• [^] # Re: mises à jour

    Posté par (site web personnel, Mastodon) . En réponse au journal 2 ans d'Artix Linux dans un GUL de province (GEBULL.org). Évalué à 2.

    En ce qui concerne systemd, sans vouloir réouvrir une flame war, je dois admettre que je ne comprends rien à toutes ces crispations.

    C'est une question intéressante.

    Tout d'abord, c'est vrai que c'est un composant plus proche du noyau que de la surface... moi non plus je ne me sens pas une vocation d'archéologue et j'ignore avec bonheur un certain nombre de composants qui sont sous la surface dans mon système d'exploitation (tant que ça marche, ça n'a pas besoin d'être réparé...).

    Pour 99% de la population (à la louche) savoir quel système d'exploitation fait tourner leur navigateur web, c'est déjà se pré-occuper de ce qu'il y a sous la surface. Eux, ils ont une déclaration d'impôts à remplir et ils ne se sont jamais pré-occupé du grammage de leurs formulaires jusque là.

    Moi-même, quand je vais acheter de l'argent avec ma carte à un distributeur, ce qui m'intéresse c'est de repartir (vite) avec des billets. Découvrir, lors d'un reboot malencontreux, que cette machine tourne sous Windows, c'est effrayant mais c'est pas mon problème (et ça ne dépend pas de moi).

    Alors pourquoi s'intéresser à SystemD ? Il y a déjà beaucoup de ressources à ce sujet pour quelqu'un qui voudrait s'y intéresser (et il y a moyen d'en retrouver à partir d'ici : https://www.grimoire-command.es/2019/unix_init.html )

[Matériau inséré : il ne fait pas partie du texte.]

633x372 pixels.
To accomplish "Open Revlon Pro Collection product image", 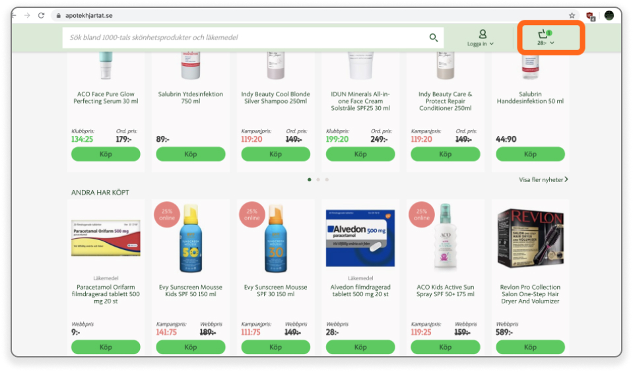I will click(530, 237).
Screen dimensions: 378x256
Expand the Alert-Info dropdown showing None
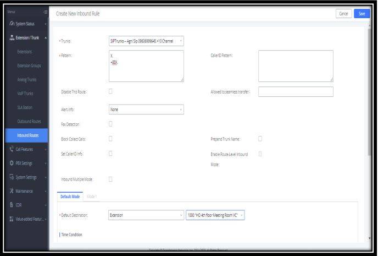146,110
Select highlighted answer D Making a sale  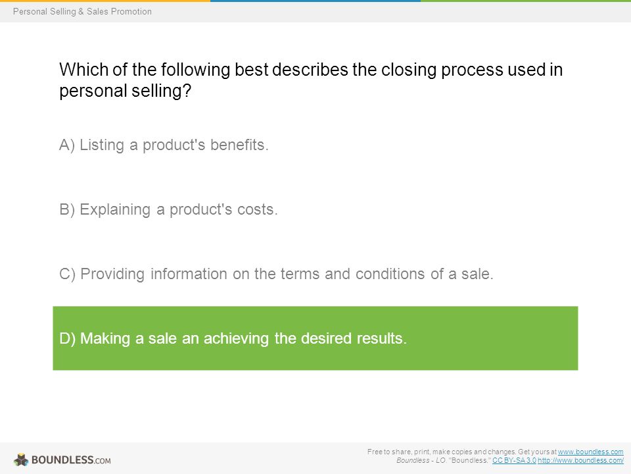click(x=233, y=338)
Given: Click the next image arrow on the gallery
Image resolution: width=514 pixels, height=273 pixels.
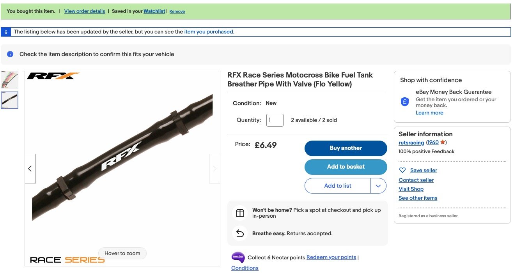Looking at the screenshot, I should coord(214,169).
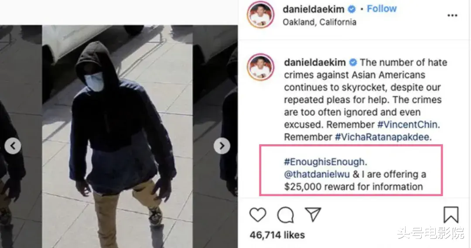Visit the @thatdanielwu mention
Viewport: 471px width, 248px height.
click(317, 174)
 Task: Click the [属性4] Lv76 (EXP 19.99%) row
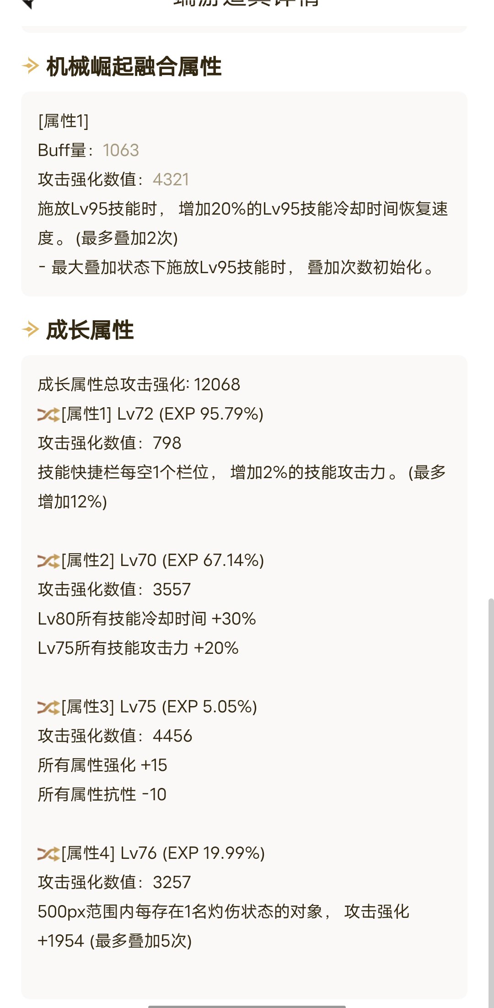pos(151,853)
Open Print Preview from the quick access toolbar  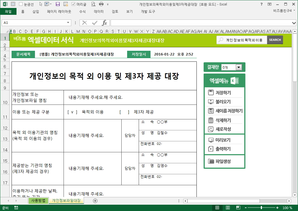(x=93, y=4)
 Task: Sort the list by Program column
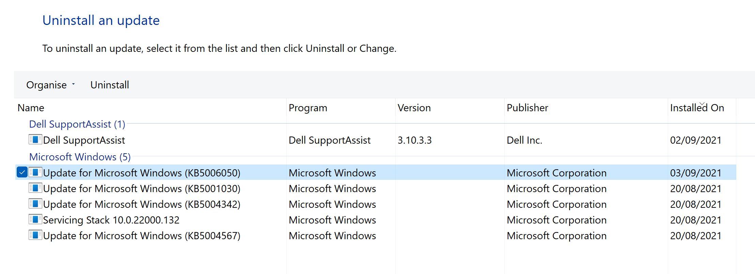pos(308,108)
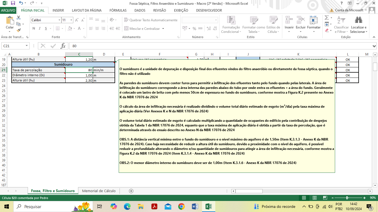Expand the font size dropdown
The height and width of the screenshot is (212, 378).
71,20
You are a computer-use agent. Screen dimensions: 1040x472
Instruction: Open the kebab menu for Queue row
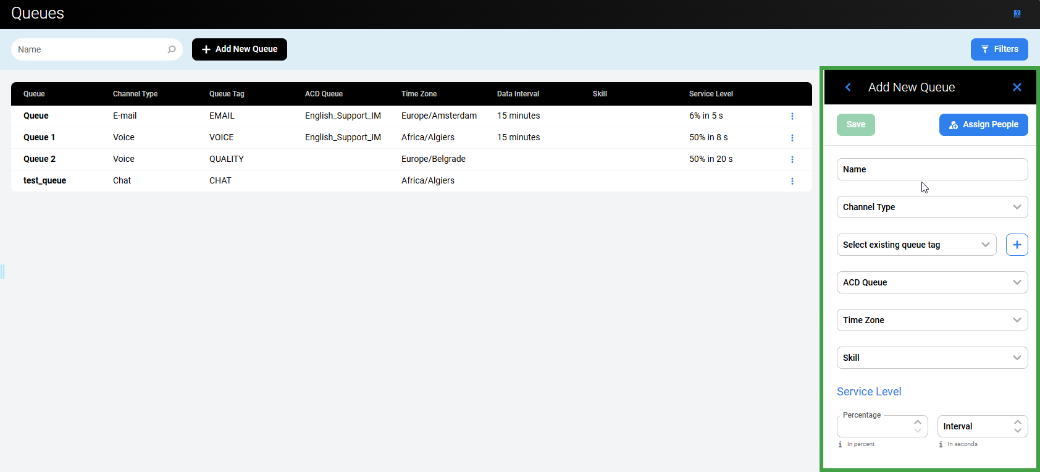tap(792, 116)

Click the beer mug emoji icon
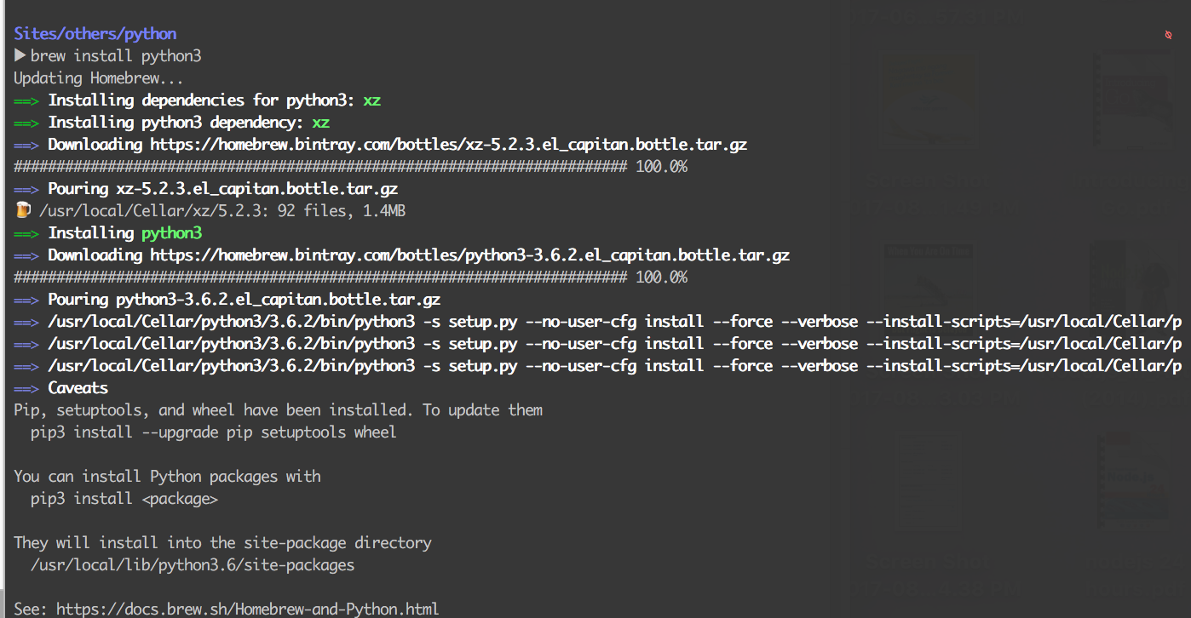pos(22,210)
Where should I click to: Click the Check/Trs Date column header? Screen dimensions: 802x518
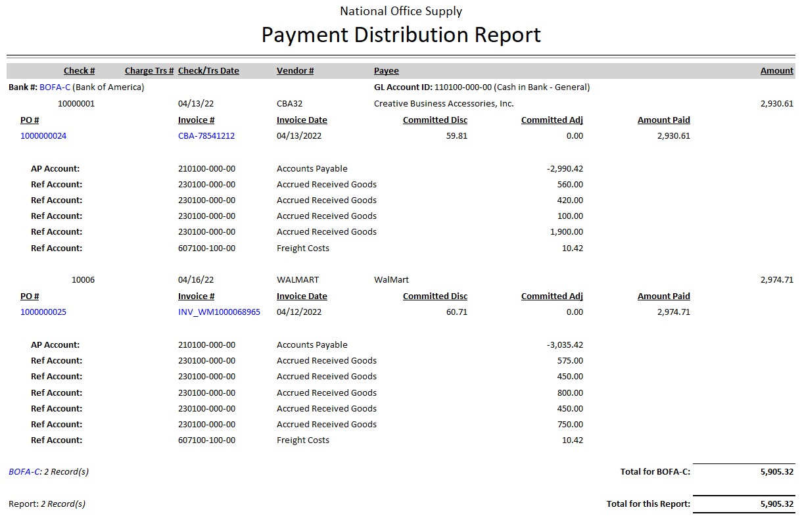(208, 71)
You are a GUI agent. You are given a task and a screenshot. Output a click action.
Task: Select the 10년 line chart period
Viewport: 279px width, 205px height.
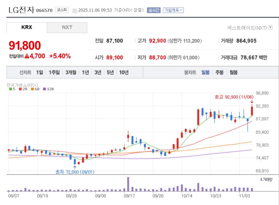click(124, 73)
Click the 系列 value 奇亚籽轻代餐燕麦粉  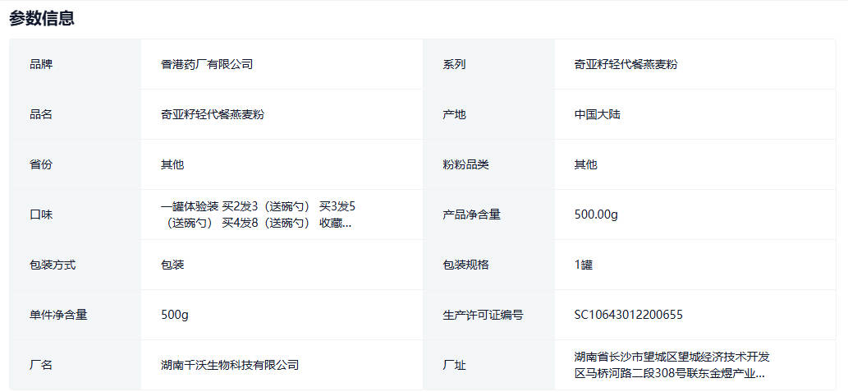[626, 64]
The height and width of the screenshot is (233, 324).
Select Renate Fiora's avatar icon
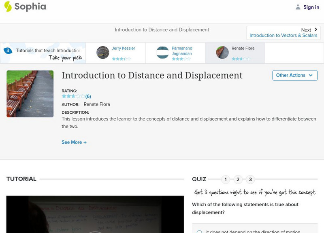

    Vous m'avez vu venir, un premier argument c'est : si vous voyez l'intérêt de faire l'effort d'utiliser GNU+Linux, vous pouvez aussi vous sentir concerné par les composants de votre système, du BIOS au bureau.

    Mais prenons le problème dans l'autre sens. Mettons que je sois fondé à vouloir utiliser un init codé dans la philosophie Unix. Bah j'ai dû aller chercher quelque chose d'autre que Debian. Ça m'a demandé beaucoup d'efforts, alors même s'ils ont fait marche arrière depuis (parce que finalement on étaient assez nombreux à le vouloir) je préfère rester sur une distribution qui donne le choix.

    Emacs ou vim, je demande juste qu'on me laisse utiliser vim si j'ai envie.

    Après, y'a des arguments d'ordre philosophique : c'est monolithique alors qu'Unix était jusque là composé de petits programmes indépendants... moi j'ai envie de continuer à utiliser un système bâti comme ça, alors qu'historiquement c'est Windows le gros truc monolithique, avec l'affichage qui est prioritaire sur le multi-tâches.

    Économiquement, c'est développé par une grosse boîte, rachetée par IBM. C'est pas un truc que "la communauté du libre" (j'entends par là : la communauté bénévole) va pouvoir reprendre et maintenir si IBM l'abandonne.

    On a plein d'exemple de gros logiciels "libres" mais en lecture seule parce que c'est géré par une grosse boîte, le plus célèbre c'est Chromium.

    Firefox aussi c'est un gros truc monolithique, donc c'est difficile d'en coder une alternative, alors c'est la prise d'otage, les enjeux de pouvoir, les dérives commerciales, les compromissions (Amazon en raccourci sur la page d'accueil, Google en moteur de recherche par défaut...) le temps de cerveau disponible volé aux utilisateurs (et il vaut des millions, par paquets de 10, que les GAFAM sont ravis d'investir dans cet accès à plus de marché...). GNU+Linux pour moi, c'est un moyen d'échapper un peu au capitalisme de surveillance, à l'emprise des impérialismes... SystemD (qu'on m'impose) c'est pas une émancipation.

    D'un point de vue technique : « Trouver les erreurs c'est deux fois plus dur qu'écrire la première version du code. Donc si tu écris du code aussi intelligemment que possible, tu ne seras, par définition, pas assez intelligent pour le débuguer »

    Debugging is twice as hard as writing the code in the first place. Therefore, if you write the code as cleverly as possible, you are, by definition, not smart enough to debug it.
    - Brian W. Kernighan

    C'est plus facile de débuguer des petits outils qu'une grosse pile de code.

    Pour les utilisateurs, ça me semble plus facile de configurer des petits programmes qui s'enchaînent qu'un gros qui fait tout (et qu'on ne sait plus par quel bout prendre).

    J'arrête là, en espérant que le débat reste serein.

    La liberté ne s'use que si on ne s'en sert pas.